Duke Energy’s Forcing People To Eat Their Losses
For years we never had power outages here. Now we average about once a month. The only thing that has changed is that Duke Energy now runs things, and since then service has gone to crap. Last year we had a major windstorm come through. Most of the area was without power for a week. […]
For years we never had power outages here. Now we average about once a month. The only thing that has changed is that Duke Energy now runs things, and since then service has gone to crap.
Last year we had a major windstorm come through. Most of the area was without power for a week. With such a disaster, long repair times are to be expected. That isn’t the problem. Instead this is what’s starting to piss people off:
There are just some things you don’t take lying down. For 70-year-old Shirley Hayes, that’s paying for Duke Energy’s windstorm losses.

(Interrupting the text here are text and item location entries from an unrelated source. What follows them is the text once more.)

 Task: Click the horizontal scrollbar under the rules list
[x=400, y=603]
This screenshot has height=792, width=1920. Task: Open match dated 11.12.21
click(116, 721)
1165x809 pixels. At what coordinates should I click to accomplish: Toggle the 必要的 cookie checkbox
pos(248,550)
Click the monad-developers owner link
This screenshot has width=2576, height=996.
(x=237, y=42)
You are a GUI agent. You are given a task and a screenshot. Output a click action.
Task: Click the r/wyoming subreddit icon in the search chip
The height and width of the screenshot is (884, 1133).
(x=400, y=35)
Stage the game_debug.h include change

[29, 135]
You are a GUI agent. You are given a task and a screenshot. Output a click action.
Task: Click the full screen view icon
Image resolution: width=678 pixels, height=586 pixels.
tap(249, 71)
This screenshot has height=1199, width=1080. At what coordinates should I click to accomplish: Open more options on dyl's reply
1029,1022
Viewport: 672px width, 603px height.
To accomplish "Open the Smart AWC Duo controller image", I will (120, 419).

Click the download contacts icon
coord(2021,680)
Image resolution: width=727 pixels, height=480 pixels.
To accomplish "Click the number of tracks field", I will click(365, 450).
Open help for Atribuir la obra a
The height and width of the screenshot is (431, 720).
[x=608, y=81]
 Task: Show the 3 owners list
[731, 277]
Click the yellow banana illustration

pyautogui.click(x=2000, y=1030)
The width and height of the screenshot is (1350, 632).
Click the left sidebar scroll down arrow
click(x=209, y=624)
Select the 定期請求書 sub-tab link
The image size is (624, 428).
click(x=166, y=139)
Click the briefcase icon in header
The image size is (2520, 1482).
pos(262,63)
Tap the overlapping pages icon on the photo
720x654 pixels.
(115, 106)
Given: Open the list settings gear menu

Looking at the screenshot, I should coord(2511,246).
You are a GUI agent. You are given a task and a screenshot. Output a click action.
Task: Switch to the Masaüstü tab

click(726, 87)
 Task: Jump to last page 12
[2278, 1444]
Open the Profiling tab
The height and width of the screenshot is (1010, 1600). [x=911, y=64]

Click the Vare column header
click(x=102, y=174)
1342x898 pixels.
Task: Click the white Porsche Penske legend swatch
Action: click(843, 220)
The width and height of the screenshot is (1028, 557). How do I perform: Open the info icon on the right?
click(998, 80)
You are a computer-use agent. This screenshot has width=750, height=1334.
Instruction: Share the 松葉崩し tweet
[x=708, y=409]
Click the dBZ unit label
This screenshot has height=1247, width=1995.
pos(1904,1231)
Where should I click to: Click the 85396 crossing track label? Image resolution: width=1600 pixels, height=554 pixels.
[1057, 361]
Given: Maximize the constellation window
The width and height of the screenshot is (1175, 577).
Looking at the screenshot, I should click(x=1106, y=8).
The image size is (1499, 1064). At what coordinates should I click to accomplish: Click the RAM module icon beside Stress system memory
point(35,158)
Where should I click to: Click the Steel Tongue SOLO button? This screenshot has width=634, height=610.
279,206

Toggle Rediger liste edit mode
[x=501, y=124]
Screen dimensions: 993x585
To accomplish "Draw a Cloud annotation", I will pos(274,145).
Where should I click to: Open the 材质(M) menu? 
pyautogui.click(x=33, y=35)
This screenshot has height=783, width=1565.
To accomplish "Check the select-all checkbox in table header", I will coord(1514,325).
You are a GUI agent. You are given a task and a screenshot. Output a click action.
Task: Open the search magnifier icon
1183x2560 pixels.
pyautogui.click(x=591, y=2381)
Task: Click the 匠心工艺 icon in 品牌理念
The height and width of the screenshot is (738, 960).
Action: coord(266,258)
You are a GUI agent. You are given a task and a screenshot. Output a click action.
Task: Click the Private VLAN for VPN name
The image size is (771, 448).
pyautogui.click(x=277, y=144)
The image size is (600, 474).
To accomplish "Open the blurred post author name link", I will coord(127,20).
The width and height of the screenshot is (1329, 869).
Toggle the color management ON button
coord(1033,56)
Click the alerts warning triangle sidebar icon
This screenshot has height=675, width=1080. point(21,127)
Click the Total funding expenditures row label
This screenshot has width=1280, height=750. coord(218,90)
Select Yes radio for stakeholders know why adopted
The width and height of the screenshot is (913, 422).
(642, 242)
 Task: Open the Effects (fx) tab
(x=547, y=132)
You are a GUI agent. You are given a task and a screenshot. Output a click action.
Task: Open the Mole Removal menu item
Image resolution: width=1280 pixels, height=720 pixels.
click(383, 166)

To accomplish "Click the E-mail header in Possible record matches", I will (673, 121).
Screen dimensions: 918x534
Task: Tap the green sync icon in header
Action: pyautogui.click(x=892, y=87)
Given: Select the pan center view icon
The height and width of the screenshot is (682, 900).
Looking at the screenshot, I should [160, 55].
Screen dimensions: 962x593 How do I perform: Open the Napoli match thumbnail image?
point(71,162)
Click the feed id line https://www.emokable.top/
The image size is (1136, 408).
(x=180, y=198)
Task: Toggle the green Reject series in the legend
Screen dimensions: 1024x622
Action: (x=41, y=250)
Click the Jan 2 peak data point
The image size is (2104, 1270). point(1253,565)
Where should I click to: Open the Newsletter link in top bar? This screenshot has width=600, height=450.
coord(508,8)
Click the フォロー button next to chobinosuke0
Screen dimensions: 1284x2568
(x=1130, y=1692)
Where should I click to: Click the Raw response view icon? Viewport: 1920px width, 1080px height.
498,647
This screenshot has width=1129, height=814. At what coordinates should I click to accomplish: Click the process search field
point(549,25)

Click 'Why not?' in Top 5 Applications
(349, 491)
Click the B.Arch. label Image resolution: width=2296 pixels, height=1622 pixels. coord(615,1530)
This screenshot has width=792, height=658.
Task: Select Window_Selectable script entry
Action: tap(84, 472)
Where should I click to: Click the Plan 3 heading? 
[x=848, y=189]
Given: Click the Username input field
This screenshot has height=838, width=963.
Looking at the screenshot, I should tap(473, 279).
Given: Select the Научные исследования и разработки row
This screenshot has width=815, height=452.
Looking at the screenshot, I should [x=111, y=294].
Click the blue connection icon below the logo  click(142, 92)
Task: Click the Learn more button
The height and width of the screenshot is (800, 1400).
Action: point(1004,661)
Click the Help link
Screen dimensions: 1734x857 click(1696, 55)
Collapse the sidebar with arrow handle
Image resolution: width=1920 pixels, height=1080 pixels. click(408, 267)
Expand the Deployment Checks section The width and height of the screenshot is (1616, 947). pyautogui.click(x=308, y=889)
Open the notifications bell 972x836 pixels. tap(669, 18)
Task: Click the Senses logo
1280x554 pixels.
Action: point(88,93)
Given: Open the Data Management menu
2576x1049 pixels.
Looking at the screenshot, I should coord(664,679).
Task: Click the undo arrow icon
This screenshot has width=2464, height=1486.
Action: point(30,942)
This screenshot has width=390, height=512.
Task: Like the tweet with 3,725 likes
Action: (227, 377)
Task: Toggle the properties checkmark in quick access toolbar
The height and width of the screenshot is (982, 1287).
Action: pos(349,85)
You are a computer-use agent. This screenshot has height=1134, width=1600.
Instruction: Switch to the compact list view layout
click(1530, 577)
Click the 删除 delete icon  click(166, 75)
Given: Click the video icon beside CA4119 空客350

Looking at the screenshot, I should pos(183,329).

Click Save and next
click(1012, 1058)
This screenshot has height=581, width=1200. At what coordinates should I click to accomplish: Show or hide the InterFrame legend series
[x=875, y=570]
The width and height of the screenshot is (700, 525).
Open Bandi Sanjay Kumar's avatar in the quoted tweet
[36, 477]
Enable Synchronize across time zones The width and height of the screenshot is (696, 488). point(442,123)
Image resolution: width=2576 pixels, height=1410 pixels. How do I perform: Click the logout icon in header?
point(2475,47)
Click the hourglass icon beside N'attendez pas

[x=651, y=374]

Hayes, a resident of Hunter, said she was furious when she heard Duke Energy proposed raising its rates to collect its $31 million in costs from the September windstorm. Worse was finding out the company planned to roll the cost into a proposal already before the Public Utilities Commission of Ohio to raise its electric distribution service.
“It really ticked me off. I lost about $2,000 worth of stuff, plus windstorm damage (during the windstorm),” she said.
The rate increase “just really upset me because I had to eat my loss, my neighbors had to eat their loss, but Duke is trying to make us all eat theirs,” Hayes said.
Mrs. Hayes has hit the nail on the head. Everyone took a big hit from that storm. Food was lost, people couldn’t work, damage occurred – the list goes on. But recouping costs seems to be limited to the big corporations, while Joe average just has to suffer.